> [Work instructions]
Rewrite the lines starting at the one containing "The height and" and ending at the one containing "scale-label: 0.00 is", changing "screenshot" to "screen capture" and keeping everything else the same.

> [Exercise data]
»»
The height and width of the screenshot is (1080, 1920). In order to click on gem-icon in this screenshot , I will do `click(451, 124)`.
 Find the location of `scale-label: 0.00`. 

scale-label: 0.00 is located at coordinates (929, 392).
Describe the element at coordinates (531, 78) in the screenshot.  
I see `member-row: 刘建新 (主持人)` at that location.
««
»»
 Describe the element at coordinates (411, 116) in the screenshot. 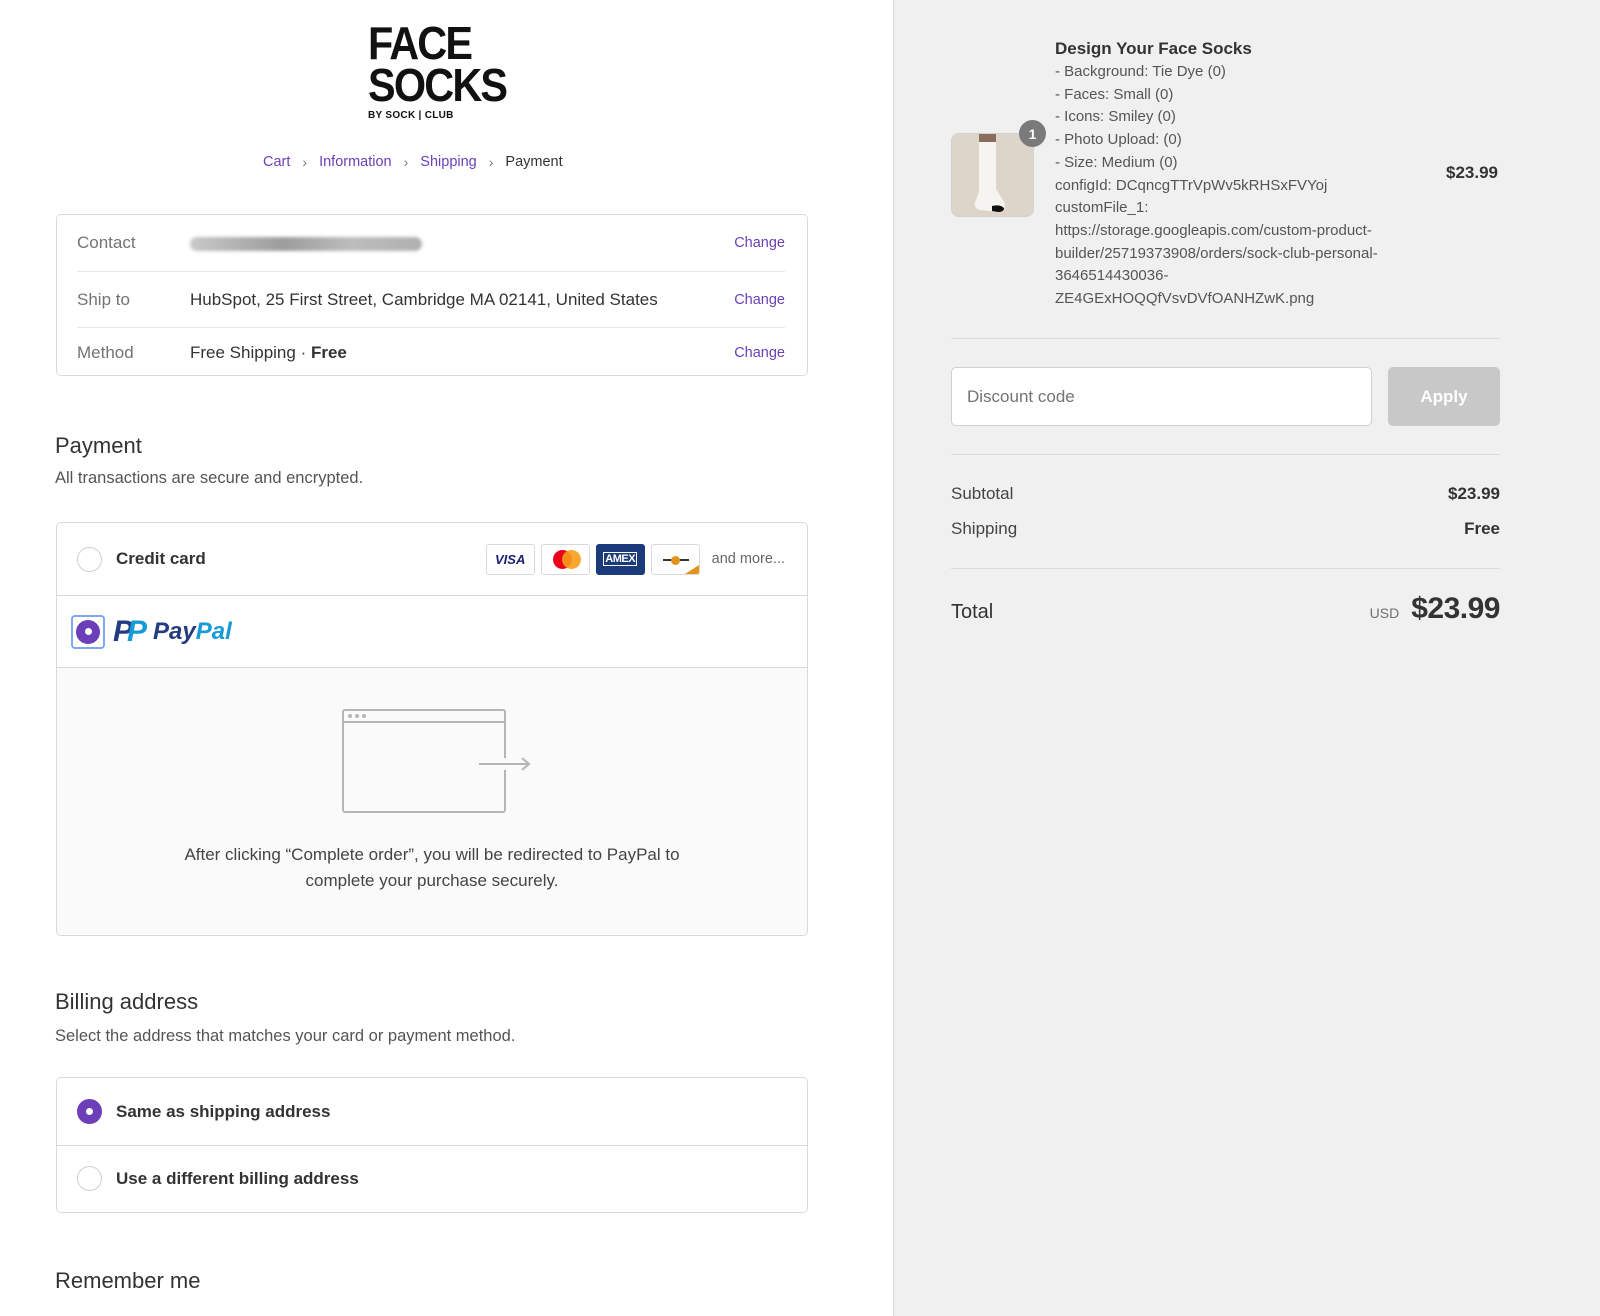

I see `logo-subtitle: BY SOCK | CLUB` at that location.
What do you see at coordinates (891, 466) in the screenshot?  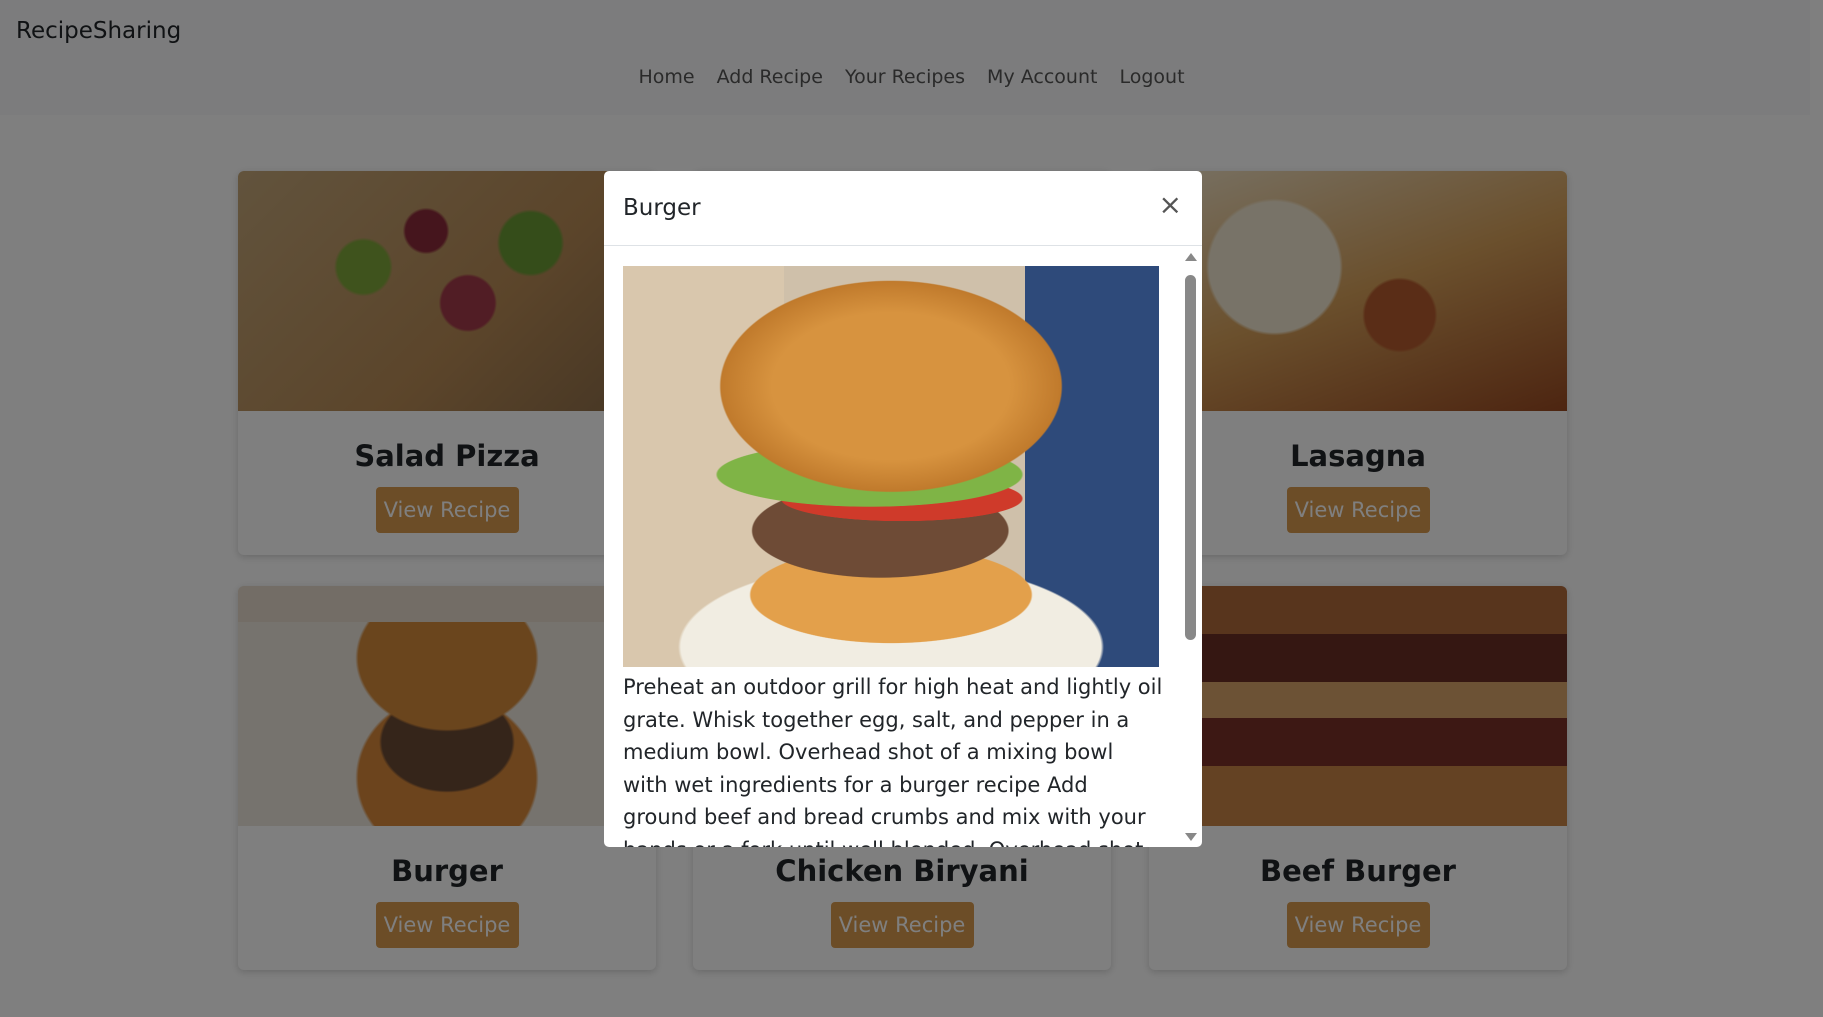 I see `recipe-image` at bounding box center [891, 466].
««
> [Response to this exercise]
The height and width of the screen capture is (1080, 1920). In order to click on gem-icon in this screen capture , I will do `click(451, 124)`.
 Find the location of `scale-label: 0.00`. 

scale-label: 0.00 is located at coordinates (929, 392).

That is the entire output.